Structural reforms set Pakistan’s economic direction right: finance minister

Finance Minister Muhammad Aurangzeb on Monday said Pakistan’s economic direction had been set through a series of structural reforms, which were now being put in place to ensure sustainable and inclusive growth.

“I think there is a broad consensus that we have made significant progress and made considerable progress in terms of macroeconomic stability,” he said during a joint news conference on economic reforms.

He was accompanied by Energy Minister Awais Leghari, Information Technology Minister Shaza Fatima Khawaja, Federal Board of Revenue (FBR) Chairman Rashid Mahmood Langrial and Adviser to the Prime Minister on Privatization Muhammad Ali.

Aurangzeb said the government had achieved macroeconomic stability, as evidenced by external validation: three major international rating agencies upgraded Pakistan after a gap of three years. “These agencies are now aligned not only on our position but also on our positive outlook,” he added.
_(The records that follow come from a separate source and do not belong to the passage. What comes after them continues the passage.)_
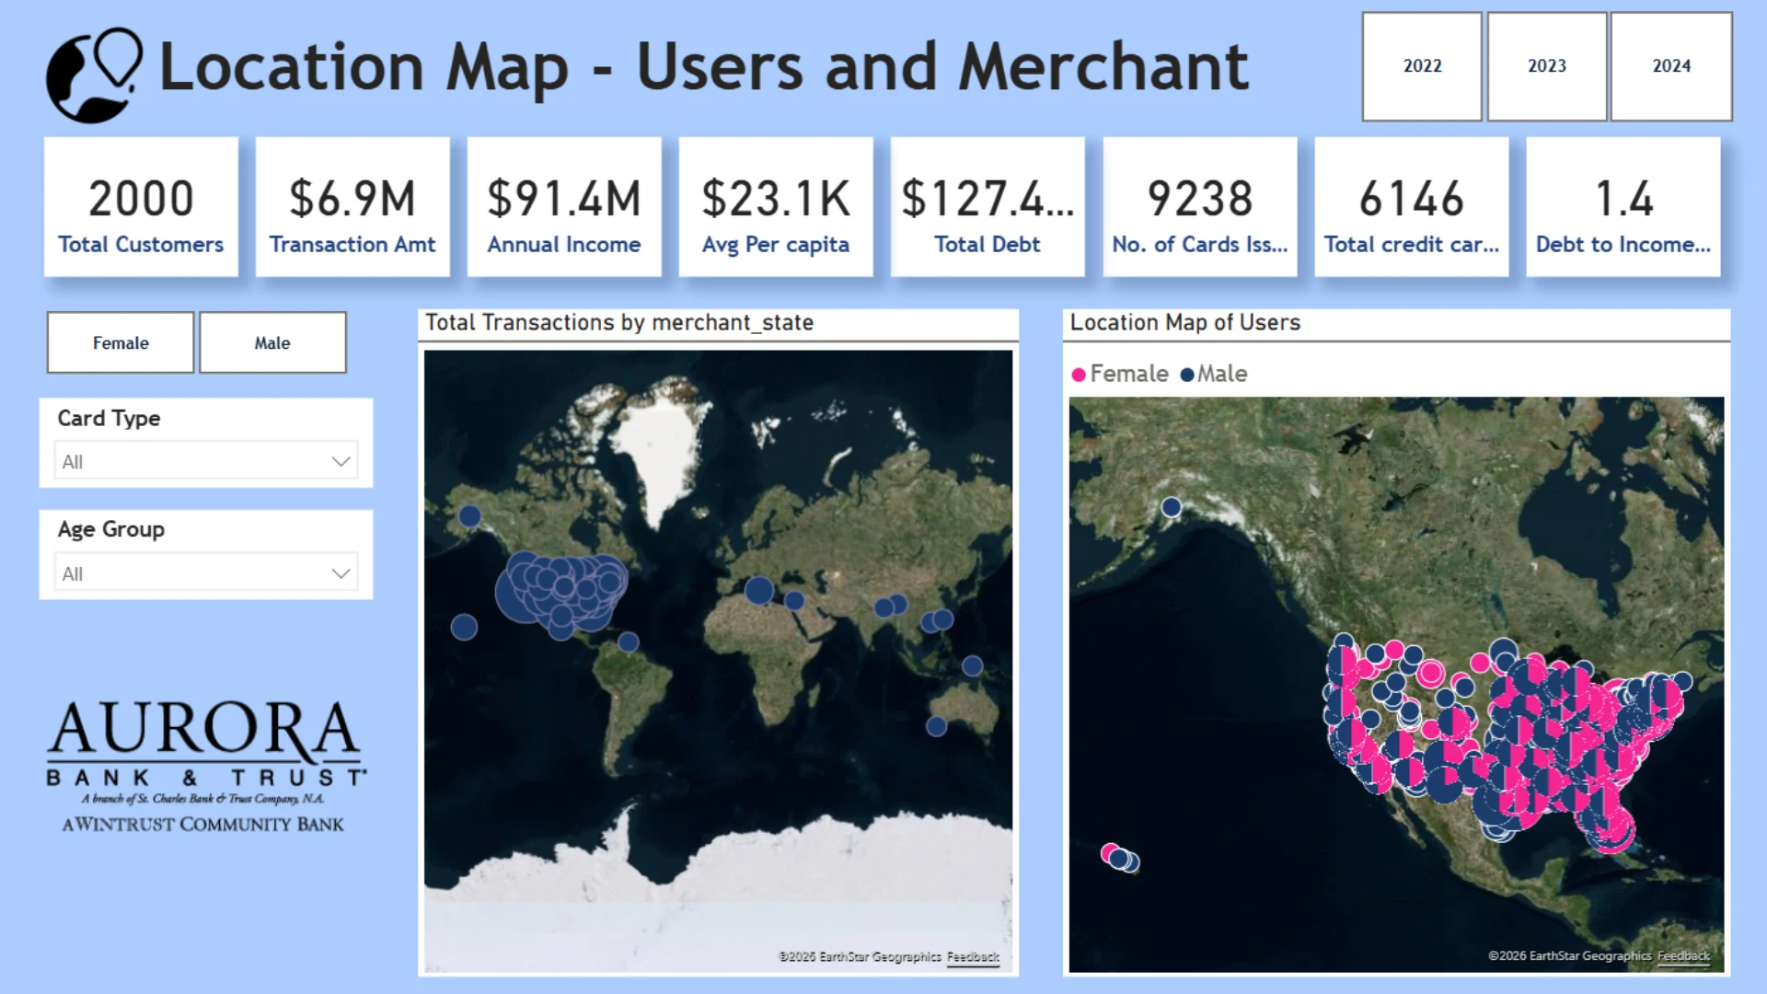Select the Alaska merchant transaction bubble

point(469,515)
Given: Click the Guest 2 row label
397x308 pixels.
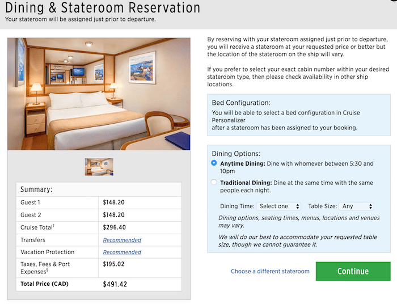Looking at the screenshot, I should click(x=31, y=215).
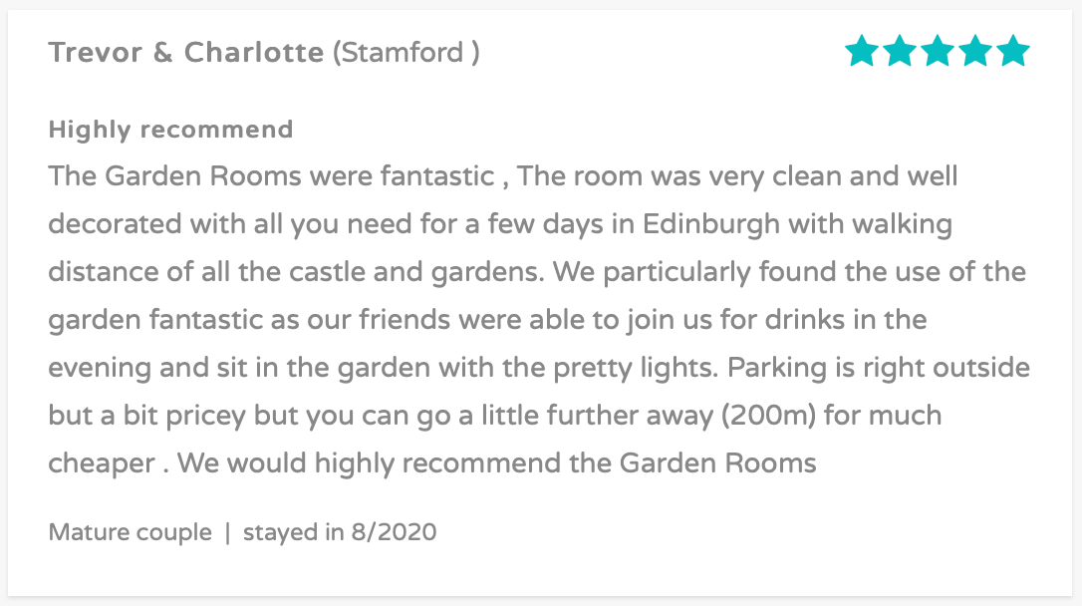
Task: Click the third teal rating star
Action: click(938, 51)
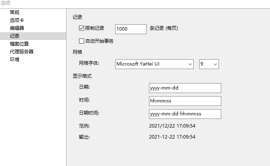
Task: Expand the font size 9 dropdown
Action: point(209,64)
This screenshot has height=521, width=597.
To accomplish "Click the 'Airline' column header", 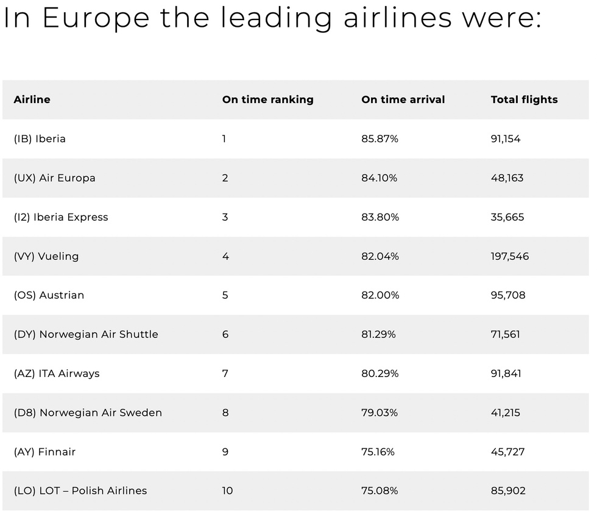I will [x=32, y=99].
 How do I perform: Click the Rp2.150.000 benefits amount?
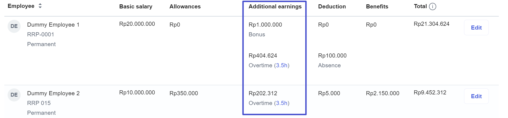[382, 93]
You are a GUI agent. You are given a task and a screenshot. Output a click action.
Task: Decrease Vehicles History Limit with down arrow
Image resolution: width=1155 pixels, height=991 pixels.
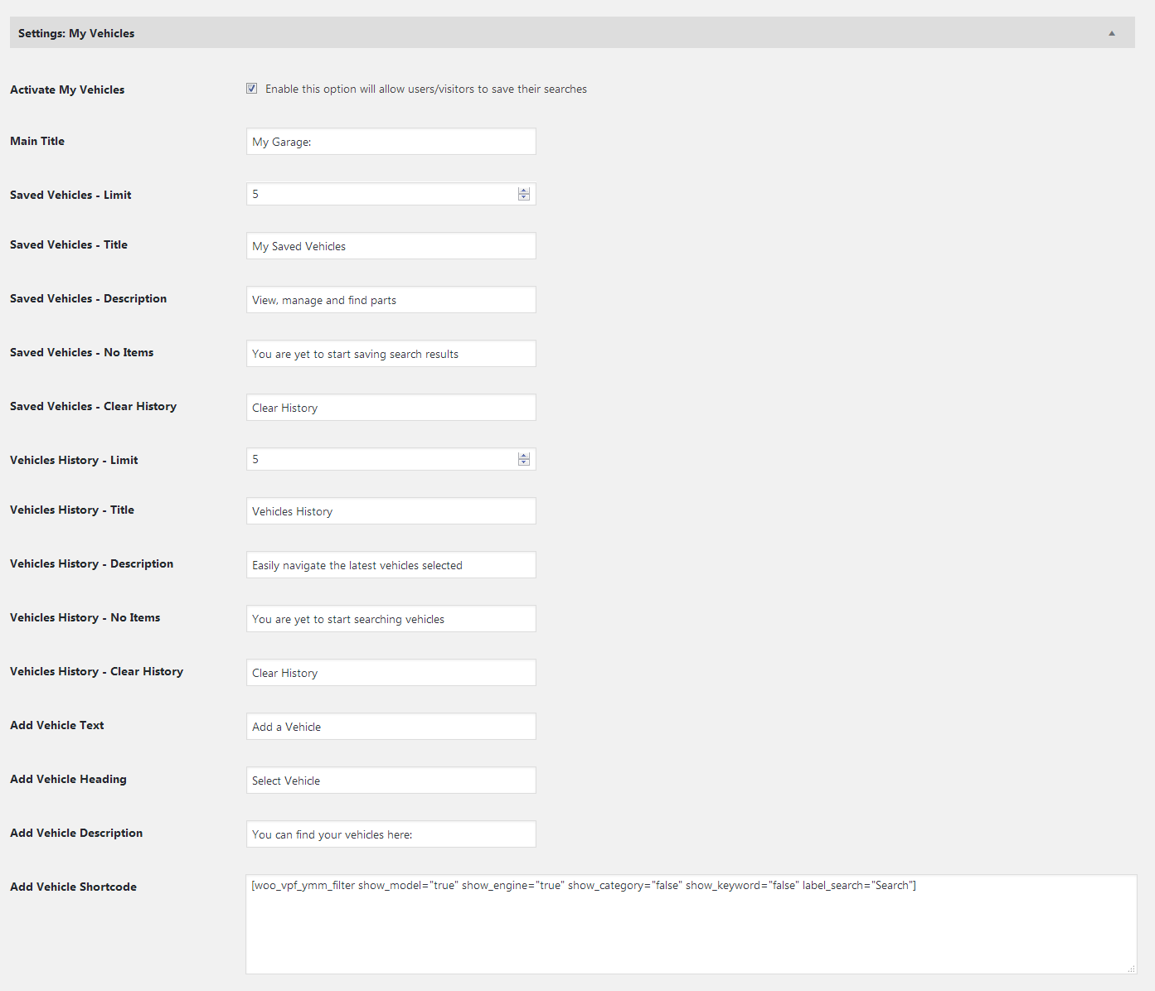pos(524,462)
He said the successful completion of the second review of the International Monetary Fund (IMF) and subsequent staff-level agreement in Washington reaffirmed that the country’s economic trajectory was on the right track.

When the exchange rate stabilizes, foreign exchange reserves increase, inflation decreases and the official rate falls, the benefits are evident for industries, the minister commented, adding that investors had repatriated more than $4 million in profits and dividends.
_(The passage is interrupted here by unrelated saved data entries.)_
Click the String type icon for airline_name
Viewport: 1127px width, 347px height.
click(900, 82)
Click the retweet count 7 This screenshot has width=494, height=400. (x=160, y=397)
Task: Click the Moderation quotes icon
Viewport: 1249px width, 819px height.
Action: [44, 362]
Aurangzeb said investor confidence was crucial to attract new foreign direct investment (FDI). “Until our existing investors are satisfied, we cannot talk about more FDI,” he said, adding that the government had moved in the right direction towards stability.

Highlighting the next phase of economic management, the Finance Minister said Pakistan must now focus on avoiding historic boom-bust cycles and move towards sustained and inclusive growth.

Pakistan today stands at a unique confluence of economic stability and favorable geopolitical tailwinds, he said, pointing to increased trade and investment opportunities with China, the United States and the Gulf Cooperation Council countries.

He stressed that structural reforms were essential to achieve sustainable growth.

The minister said the government’s reform agenda covers key areas, including taxes, energy, restructuring of state-owned enterprises, privatizations, resizing of the federal government, digital transformation, debt management and pension reforms.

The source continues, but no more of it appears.